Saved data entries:
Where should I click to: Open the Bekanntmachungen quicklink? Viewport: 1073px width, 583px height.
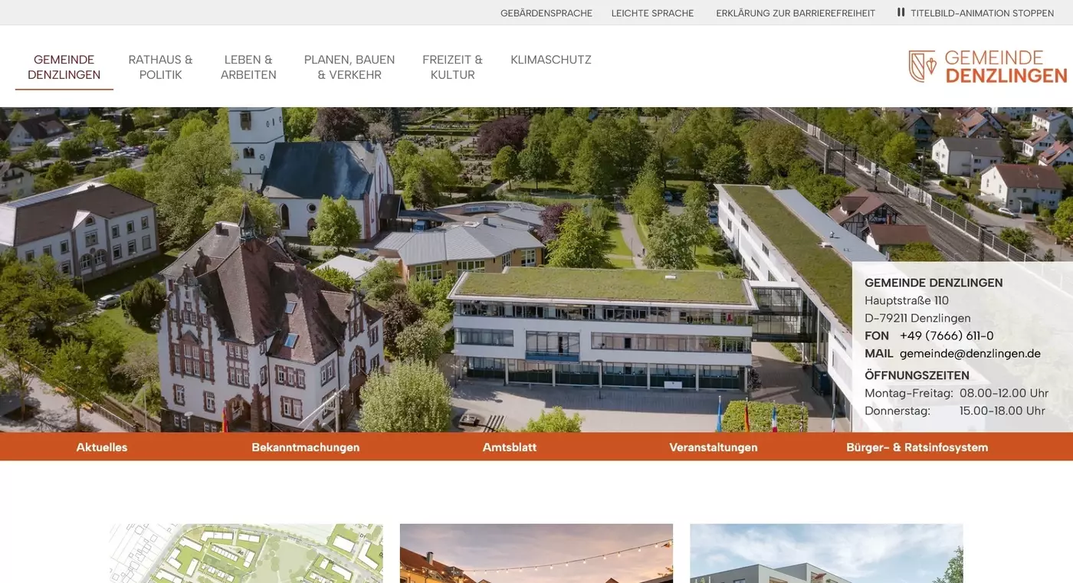coord(306,447)
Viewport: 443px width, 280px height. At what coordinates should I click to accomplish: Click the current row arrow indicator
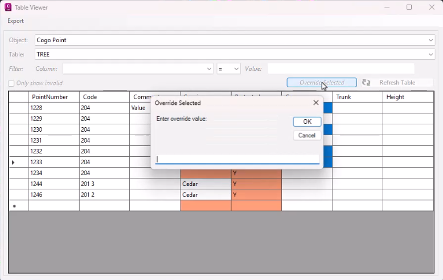click(13, 163)
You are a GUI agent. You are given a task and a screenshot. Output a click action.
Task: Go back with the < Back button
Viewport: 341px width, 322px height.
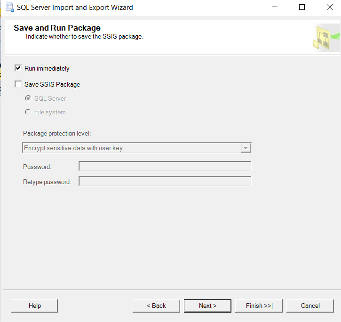(x=156, y=306)
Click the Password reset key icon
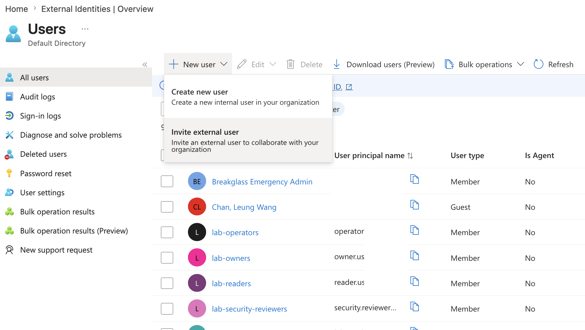Image resolution: width=585 pixels, height=330 pixels. [x=9, y=173]
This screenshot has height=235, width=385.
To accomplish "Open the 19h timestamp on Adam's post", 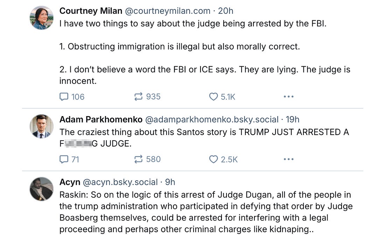I will pos(293,120).
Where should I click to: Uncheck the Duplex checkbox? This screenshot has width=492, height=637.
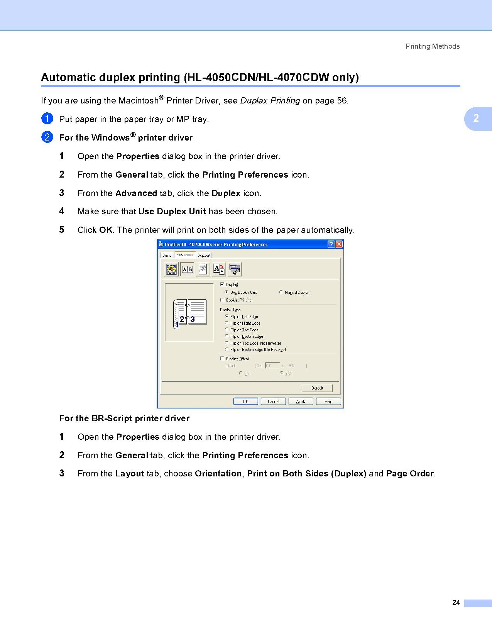click(222, 285)
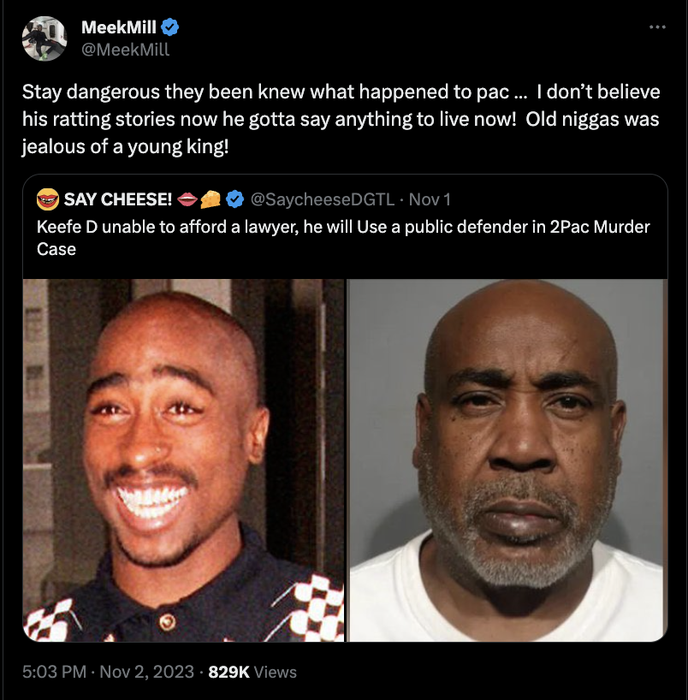Open MeekMill's profile picture avatar

point(44,39)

_Task to complete_
When you come to the line containing "Where should I click to: Uncheck" in the records above, repeat that line and all lines after it exactly, but not the pictures.

_Task answer_
Where should I click to: Uncheck the Duplex checkbox? This screenshot has width=492, height=637.
click(222, 285)
Open MeekMill's profile picture avatar

point(44,39)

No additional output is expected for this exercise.